To learn more about Apache Spark, attend Spark Summit East in New York in Feb 2016.
Today we are happy to announce the availability of Apache Spark 1.6! With this release, Spark hit a major milestone in terms of community development: the number of people that have contributed code to Spark has crossed 1000, doubling the 500 number we saw at the end of 2014.
So – what’s new in Spark 1.6? Spark 1.6 includes over 1000 patches. In this blog post, we highlight three major development themes: performance improvements, the new Dataset API, and expansion of data science functionality.
Performance Improvements
According to our 2015 Spark Survey, 91% of users consider performance as the most important aspect of Spark. As a result, performance optimizations have always been a focus in our Spark development.
Parquet performance: Parquet has been one of the most commonly used data formats with Spark, and Parquet scan performance has pretty big impact on many large applications. In the past, Spark’s Parquet reader relies on parquet-mr to read and decode Parquet files. When we profile Spark applications, often many cycles are spent in “record assembly”, a process that reconstructs records from Parquet columns. In Spark 1.6. we introduce a new Parquet reader that bypasses parquert-mr’s record assembly and uses a more optimized code path for flat schemas. In our benchmarks, this new reader increases the scan throughput for 5 columns from 2.9 million rows per second to 4.5 million rows per second, an almost 50% improvement!
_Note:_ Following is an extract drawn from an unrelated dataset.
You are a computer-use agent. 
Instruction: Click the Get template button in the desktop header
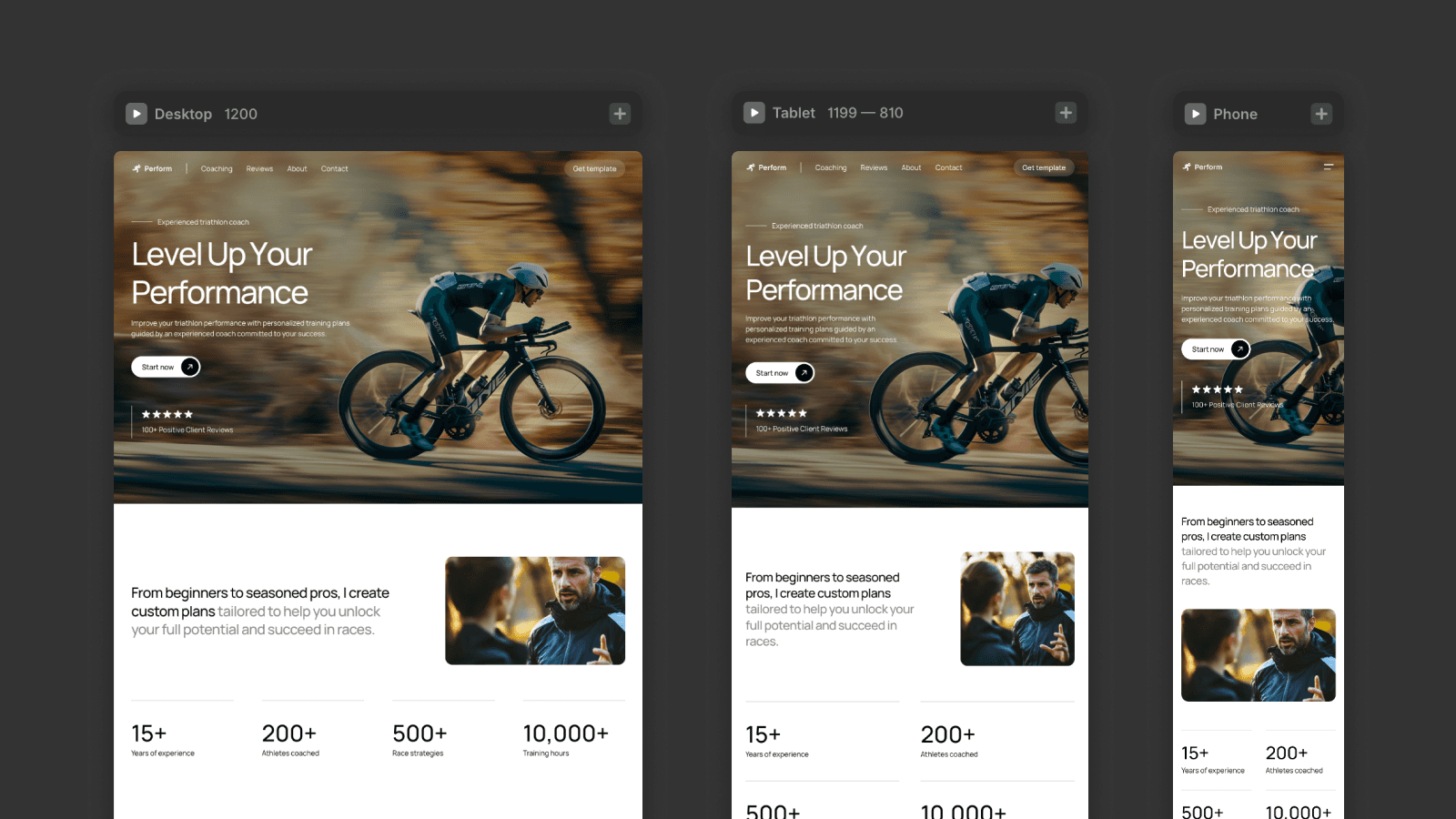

Automatic memory management: Another area of performance gains in Spark 1.6 comes from better memory management. Before Spark 1.6, Spark statically divided the available memory into two regions: execution memory and cache memory. Execution memory is the region that is used in sorting, hashing, and shuffling, while cache memory is used to cache hot data. Spark 1.6 introduces a new memory manager that automatically tunes the size of different memory regions. The runtime automatically grows and shrinks regions according to the needs of the executing application. For many applications, this will mean a significant increase in available memory that can be used for operators such as joins and aggregations, without any user tuning.
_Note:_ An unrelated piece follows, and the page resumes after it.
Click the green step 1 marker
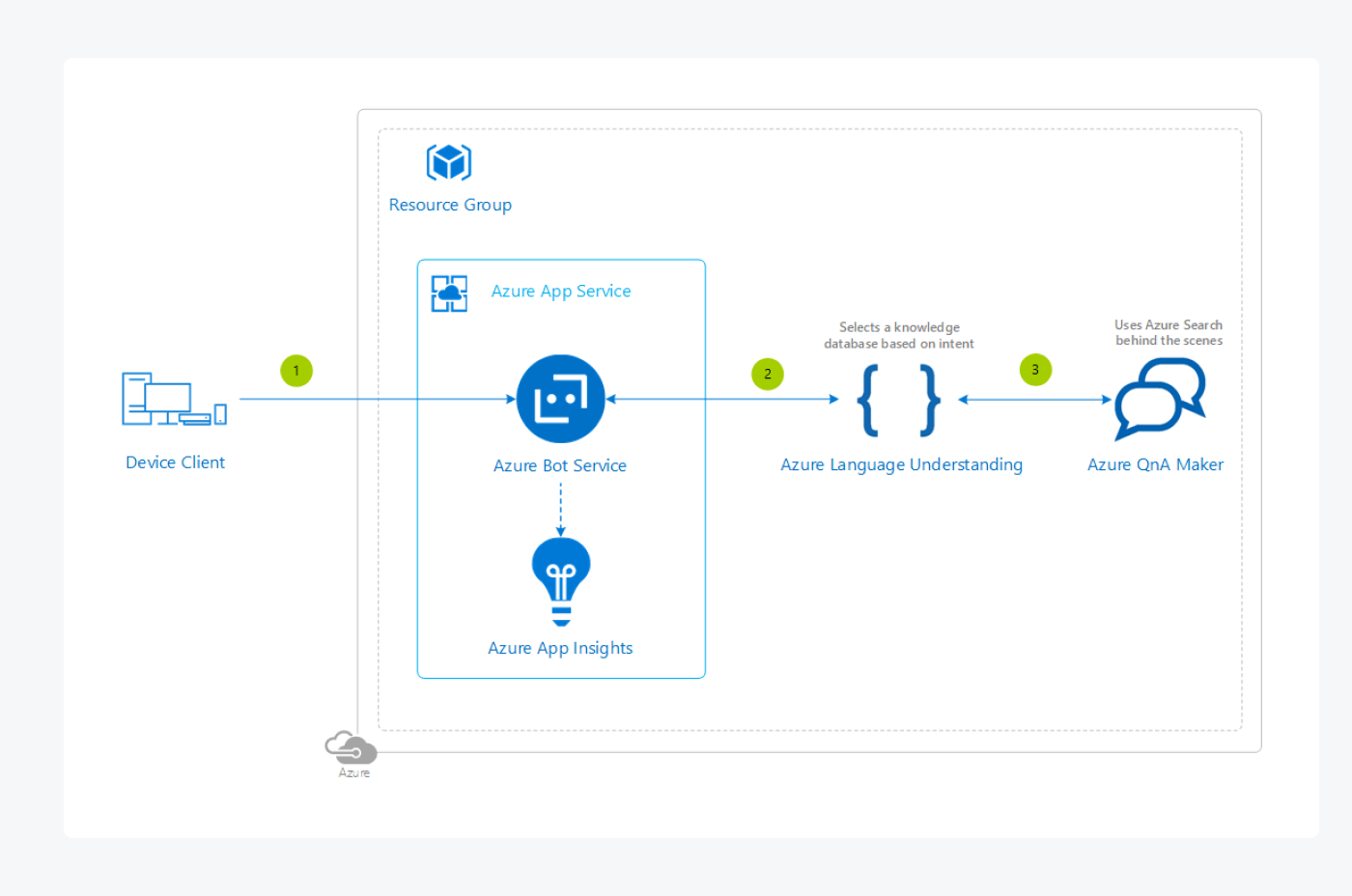Screen dimensions: 1352x896 click(296, 371)
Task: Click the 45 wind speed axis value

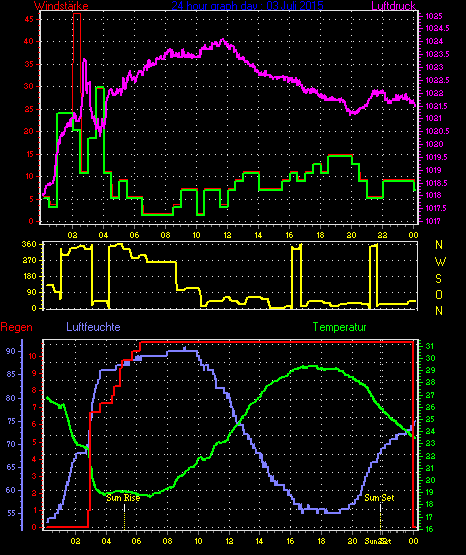Action: (29, 19)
While the above two improvements apply transparently without any application code change, the following improvement is an example of a new API that enables better performance.
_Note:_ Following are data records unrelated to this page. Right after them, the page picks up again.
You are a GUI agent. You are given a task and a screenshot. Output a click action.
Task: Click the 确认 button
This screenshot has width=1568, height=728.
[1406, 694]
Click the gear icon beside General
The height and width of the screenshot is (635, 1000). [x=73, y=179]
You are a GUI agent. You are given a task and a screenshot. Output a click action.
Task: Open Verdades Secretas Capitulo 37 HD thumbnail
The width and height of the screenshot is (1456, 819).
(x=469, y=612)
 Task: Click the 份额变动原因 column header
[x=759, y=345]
10X speedup for streaming state management: State management is an important function in streaming applications, often used to maintain aggregations or session information. Having worked with many users, we have redesigned the state management API in Spark Streaming and introduced a new mapWithState API that scales linearly to the number of updates rather than the total number of records. That is to say, it has an efficient implementation that tracks “deltas”, rather than always requiring full scans over data. This has resulted in an order of magnitude performance improvements in many workloads.
Dataset API
We introduced DataFrames earlier this year, which provide high-level functions that allow Spark to better understand the structure of data as well as the computation being performed. This additional information enables the Catalyst optimizer and the Tungsten execution engine to automatically speed up real-world Big Data analyses.
Since we released DataFrames, we have gotten a lot of feedback and one of the main ones is the lack of support for compile-time type safety. To address this, we are introducing a typed extension of the DataFrame API called Datasets.
The Dataset API extends the DataFrame API to supports static typing and user functions that run directly on existing Scala or Java types. When compared with the traditional RDD API, Datasets provide better memory management as well as in the long run better performance.
Please refer to the blog post Introducing Spark Datasets.
New Data Science Functionality
Machine learning pipeline persistence: A lot of machine learning applications leverage Spark's ML pipeline feature to construct learning pipelines. In the past, if the application wanted to store the pipeline externally, it needed to implement custom persistence code. In Spark 1.6, the pipeline API offers functionality to save and reload pipelines from a previous state and apply models built previously to new data later. For example, users can train a pipeline in a nightly job, and then apply it to production data in a production job.
New algorithms and capabilities: This release also increases algorithm coverage in machine learning, including:
- univariate and bivariate statistics
- survival analysis
- normal equation for least squares
- bisecting K-Means clustering
- online hypothesis testing
- Latent Dirichlet Allocation (LDA) in ML Pipelines
- R-like statistics for GLMs
- feature interactions in R formula
- instance weights for GLMs
- univariate and bivariate statistics in DataFrames
- LIBSVM data source
- non-standard JSON data
This blog post only covered some of the major features in this release. We have also compiled a more detailed set of release notes along with working examples here.
We will be posting more details about some of these new features in the coming weeks. Stay tuned to the Databricks blog to learn more about Spark 1.6. If you want to try out these new features, you can already use Spark 1.6 in Databricks, alongside older versions of Spark. Sign up for a free trial account here.
Spark’s success wouldn’t have been possible without the 1000 contributors to date, and we would like to take this opportunity to thank all of them as well.